-- Opening Marker --
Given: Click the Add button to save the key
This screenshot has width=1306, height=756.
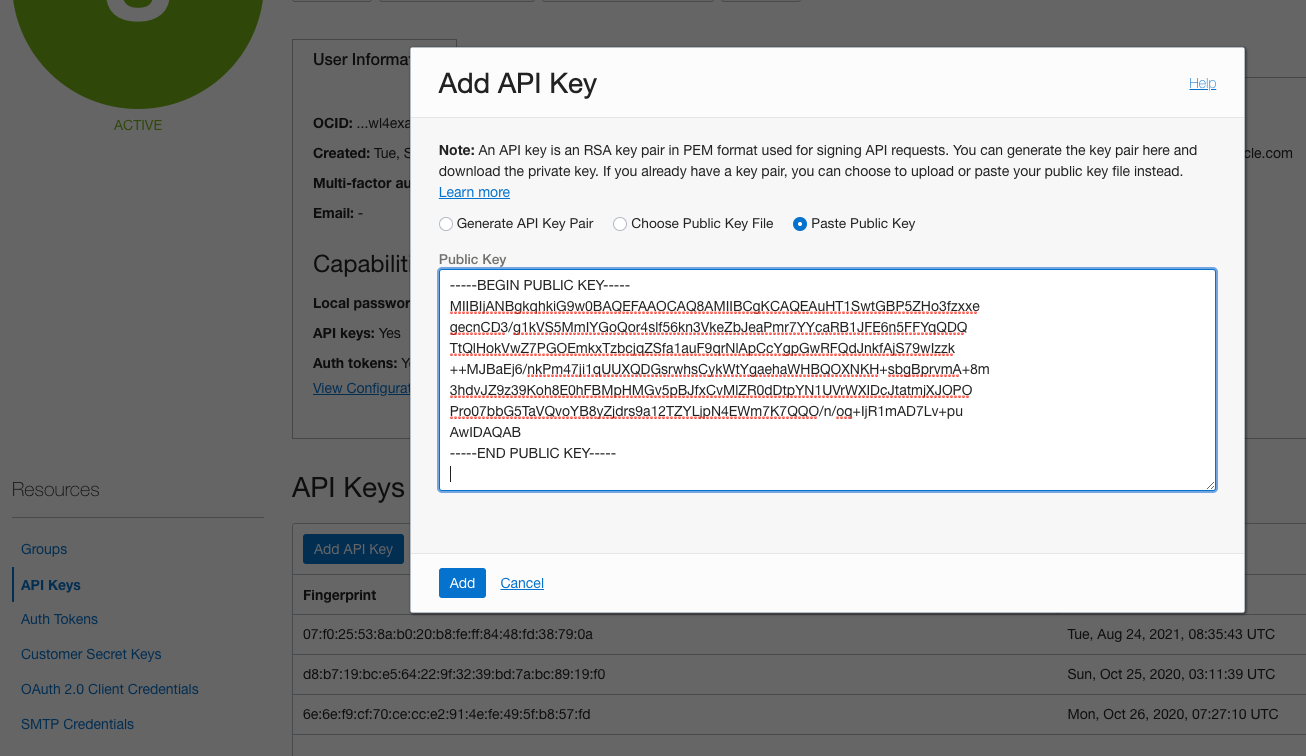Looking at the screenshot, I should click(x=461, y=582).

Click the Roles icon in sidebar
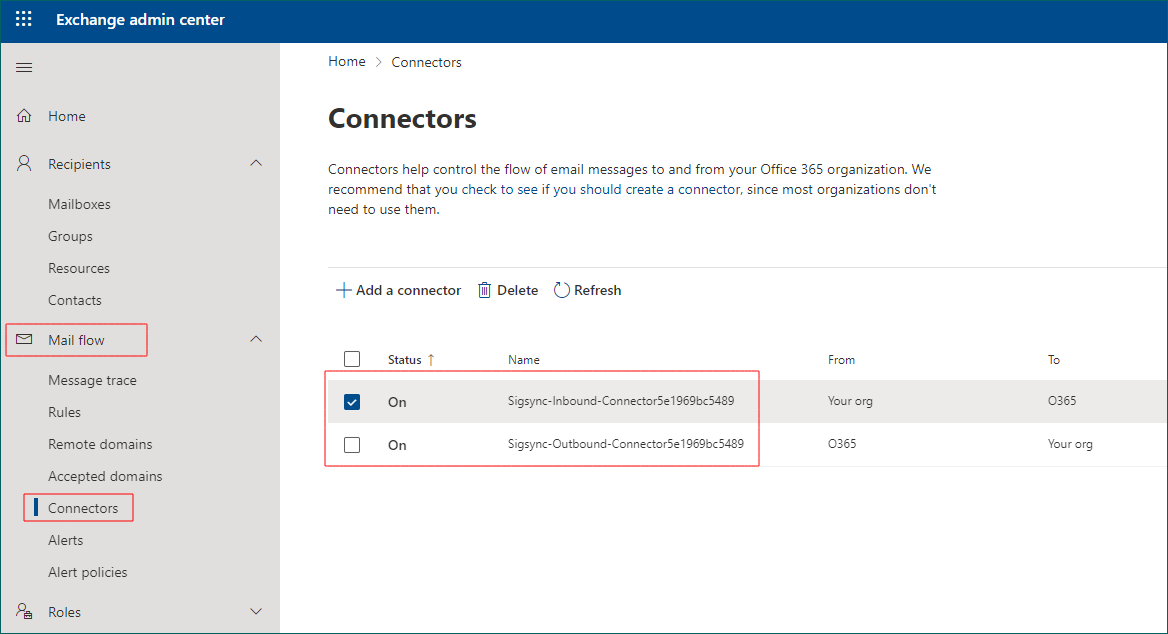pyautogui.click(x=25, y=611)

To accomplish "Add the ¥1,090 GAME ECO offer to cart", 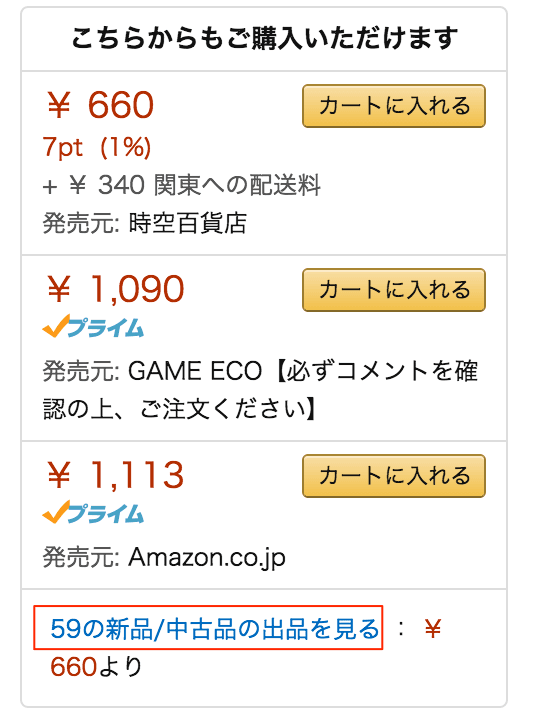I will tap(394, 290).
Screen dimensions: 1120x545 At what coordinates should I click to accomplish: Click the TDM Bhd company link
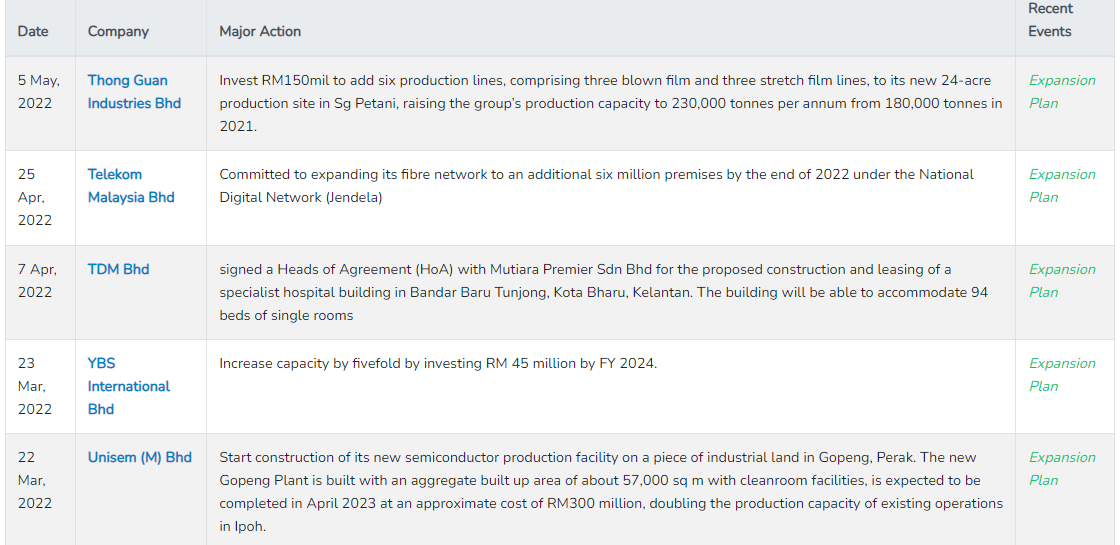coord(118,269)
-- Closing Marker --
- Task description
From the line with "Screen dimensions: 1120x545" to the final line of the entries above, reproduce each line exactly and nothing else; the pictures stay out.

- Answer space
Screen dimensions: 1120x545 At what coordinates should I click to accomplish: Click the TDM Bhd company link
coord(118,269)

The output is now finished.